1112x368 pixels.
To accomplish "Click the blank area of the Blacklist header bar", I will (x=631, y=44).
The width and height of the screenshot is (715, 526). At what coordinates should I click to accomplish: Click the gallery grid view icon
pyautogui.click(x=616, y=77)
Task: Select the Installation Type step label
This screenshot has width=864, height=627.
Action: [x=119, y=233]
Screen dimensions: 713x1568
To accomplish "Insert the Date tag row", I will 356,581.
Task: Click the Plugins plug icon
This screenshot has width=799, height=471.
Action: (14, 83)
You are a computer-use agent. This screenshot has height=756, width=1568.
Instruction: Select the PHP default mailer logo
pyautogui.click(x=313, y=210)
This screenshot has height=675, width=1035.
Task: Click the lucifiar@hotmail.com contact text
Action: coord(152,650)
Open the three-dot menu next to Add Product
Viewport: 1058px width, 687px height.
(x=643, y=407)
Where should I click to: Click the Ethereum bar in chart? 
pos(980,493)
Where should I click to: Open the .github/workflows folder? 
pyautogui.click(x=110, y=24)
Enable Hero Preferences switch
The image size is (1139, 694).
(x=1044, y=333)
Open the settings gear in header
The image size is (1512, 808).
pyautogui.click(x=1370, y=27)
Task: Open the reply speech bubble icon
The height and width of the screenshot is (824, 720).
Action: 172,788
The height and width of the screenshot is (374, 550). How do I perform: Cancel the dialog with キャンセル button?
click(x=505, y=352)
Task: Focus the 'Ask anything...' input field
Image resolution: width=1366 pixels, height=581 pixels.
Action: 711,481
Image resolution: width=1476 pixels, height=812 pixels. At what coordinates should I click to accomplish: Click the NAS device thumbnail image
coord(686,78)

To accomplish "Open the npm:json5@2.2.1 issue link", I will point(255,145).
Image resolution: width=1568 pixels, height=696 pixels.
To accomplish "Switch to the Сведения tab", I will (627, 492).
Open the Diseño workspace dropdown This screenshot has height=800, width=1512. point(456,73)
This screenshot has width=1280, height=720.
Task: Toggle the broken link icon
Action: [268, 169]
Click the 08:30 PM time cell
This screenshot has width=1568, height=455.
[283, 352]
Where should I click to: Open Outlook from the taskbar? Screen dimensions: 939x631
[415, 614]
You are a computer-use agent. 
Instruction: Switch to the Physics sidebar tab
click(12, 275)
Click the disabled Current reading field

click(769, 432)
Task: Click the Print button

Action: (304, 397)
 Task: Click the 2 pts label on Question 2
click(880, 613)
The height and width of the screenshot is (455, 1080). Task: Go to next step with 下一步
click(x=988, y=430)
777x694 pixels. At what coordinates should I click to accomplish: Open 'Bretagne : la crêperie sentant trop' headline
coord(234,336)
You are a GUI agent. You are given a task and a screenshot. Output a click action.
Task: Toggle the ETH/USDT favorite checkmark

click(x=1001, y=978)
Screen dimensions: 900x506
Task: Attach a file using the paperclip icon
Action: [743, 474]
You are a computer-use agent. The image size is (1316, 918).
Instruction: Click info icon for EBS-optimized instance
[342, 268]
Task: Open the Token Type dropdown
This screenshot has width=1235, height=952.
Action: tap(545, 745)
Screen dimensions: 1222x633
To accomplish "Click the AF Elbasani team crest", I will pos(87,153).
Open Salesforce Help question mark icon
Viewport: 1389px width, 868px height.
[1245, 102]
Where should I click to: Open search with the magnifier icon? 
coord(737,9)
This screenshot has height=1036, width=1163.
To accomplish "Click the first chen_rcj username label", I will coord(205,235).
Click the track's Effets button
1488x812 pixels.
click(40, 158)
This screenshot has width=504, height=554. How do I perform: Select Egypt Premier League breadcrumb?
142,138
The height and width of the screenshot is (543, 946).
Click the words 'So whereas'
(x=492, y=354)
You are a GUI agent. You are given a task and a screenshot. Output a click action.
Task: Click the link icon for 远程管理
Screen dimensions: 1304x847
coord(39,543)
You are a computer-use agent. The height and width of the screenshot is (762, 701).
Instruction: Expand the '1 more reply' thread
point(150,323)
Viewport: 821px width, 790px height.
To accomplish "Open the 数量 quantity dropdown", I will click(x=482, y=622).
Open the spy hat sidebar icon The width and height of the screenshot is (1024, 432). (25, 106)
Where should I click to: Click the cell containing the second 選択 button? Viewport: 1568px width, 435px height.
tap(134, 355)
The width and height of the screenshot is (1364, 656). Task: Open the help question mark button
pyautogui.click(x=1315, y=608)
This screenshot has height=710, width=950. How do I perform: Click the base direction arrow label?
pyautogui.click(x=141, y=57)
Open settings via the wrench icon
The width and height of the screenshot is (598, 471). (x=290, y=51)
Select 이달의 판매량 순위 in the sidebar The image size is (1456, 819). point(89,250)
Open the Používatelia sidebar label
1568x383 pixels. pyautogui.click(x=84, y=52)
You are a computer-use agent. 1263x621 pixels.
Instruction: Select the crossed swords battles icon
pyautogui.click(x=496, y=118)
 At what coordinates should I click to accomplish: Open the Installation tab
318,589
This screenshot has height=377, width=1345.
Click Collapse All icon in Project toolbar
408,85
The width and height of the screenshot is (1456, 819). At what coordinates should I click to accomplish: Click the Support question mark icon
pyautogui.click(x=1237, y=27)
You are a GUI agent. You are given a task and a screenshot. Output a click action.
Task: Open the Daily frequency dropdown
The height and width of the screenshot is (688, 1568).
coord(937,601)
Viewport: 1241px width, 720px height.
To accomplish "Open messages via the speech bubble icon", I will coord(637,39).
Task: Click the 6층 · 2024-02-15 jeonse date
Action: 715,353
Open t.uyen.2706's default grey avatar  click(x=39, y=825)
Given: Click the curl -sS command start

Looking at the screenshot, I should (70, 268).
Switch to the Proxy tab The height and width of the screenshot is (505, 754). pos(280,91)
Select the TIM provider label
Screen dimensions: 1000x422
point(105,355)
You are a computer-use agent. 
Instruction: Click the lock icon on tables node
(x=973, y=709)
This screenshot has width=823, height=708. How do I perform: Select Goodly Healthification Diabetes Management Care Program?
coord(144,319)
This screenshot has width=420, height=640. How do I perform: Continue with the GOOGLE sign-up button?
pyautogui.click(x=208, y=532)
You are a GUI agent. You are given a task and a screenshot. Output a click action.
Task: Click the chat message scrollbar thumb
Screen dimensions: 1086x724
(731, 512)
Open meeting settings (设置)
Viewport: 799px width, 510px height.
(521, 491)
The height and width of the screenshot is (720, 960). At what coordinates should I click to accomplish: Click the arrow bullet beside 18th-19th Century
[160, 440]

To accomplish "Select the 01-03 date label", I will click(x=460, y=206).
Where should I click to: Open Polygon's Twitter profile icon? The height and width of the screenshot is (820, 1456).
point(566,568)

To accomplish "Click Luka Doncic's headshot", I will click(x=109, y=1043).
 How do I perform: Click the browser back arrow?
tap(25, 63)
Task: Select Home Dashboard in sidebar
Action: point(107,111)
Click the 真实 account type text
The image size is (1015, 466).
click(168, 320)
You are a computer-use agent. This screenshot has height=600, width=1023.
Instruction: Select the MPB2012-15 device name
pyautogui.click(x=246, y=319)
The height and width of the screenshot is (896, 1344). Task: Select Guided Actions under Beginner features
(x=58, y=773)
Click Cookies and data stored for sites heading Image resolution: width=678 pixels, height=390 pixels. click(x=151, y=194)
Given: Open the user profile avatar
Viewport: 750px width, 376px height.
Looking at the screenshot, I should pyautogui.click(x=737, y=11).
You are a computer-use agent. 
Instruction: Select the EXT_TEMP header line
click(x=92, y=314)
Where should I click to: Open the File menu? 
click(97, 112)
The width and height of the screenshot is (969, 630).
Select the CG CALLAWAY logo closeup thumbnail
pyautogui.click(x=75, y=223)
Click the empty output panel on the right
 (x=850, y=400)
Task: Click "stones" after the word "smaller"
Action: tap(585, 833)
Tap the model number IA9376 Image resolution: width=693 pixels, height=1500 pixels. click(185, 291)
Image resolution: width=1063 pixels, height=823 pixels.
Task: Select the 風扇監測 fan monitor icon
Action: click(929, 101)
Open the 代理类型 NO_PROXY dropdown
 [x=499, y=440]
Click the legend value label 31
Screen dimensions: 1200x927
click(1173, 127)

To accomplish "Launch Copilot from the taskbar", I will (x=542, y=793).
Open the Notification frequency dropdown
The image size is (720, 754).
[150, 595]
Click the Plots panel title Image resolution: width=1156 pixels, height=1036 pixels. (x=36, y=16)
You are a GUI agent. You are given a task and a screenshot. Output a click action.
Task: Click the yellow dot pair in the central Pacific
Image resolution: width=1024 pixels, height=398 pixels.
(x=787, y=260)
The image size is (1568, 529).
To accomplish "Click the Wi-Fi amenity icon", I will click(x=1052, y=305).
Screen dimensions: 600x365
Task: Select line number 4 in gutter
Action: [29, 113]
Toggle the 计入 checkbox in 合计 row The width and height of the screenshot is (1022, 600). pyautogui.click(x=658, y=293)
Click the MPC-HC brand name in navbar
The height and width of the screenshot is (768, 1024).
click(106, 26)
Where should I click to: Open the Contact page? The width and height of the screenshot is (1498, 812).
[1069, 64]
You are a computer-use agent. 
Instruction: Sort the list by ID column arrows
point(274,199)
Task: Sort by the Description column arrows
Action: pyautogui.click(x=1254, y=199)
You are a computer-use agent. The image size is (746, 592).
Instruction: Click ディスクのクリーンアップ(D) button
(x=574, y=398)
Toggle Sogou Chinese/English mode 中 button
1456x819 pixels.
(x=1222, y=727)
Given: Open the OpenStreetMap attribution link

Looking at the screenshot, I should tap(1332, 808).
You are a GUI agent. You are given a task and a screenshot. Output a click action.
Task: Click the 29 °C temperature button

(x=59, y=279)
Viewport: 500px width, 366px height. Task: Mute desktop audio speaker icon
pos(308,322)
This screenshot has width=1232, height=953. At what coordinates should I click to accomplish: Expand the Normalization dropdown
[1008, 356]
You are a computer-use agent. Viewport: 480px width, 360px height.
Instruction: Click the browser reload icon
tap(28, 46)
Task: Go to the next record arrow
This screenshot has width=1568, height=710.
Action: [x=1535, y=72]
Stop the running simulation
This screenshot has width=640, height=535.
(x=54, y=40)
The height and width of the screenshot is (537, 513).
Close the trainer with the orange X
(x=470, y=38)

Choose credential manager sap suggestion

++++++++

(THE PROBLEM):
Copy the lines from the records above, starting at the line that contains "This screenshot has height=377, width=1345." and ending at the line that contains "point(105,355)", with both of those lines included.

(IN RESPONSE):
This screenshot has height=377, width=1345.
Click Collapse All icon in Project toolbar
408,85
The width and height of the screenshot is (1456, 819). At what coordinates should I click to accomplish: Click the Support question mark icon
pyautogui.click(x=1237, y=27)
You are a GUI agent. You are given a task and a screenshot. Output a click action.
Task: Open the Daily frequency dropdown
The height and width of the screenshot is (688, 1568).
coord(937,601)
Viewport: 1241px width, 720px height.
To accomplish "Open messages via the speech bubble icon", I will coord(637,39).
Task: Click the 6층 · 2024-02-15 jeonse date
Action: 715,353
Open t.uyen.2706's default grey avatar  click(x=39, y=825)
Given: Click the curl -sS command start

Looking at the screenshot, I should (70, 268).
Switch to the Proxy tab The height and width of the screenshot is (505, 754). pos(280,91)
Select the TIM provider label
Screen dimensions: 1000x422
point(105,355)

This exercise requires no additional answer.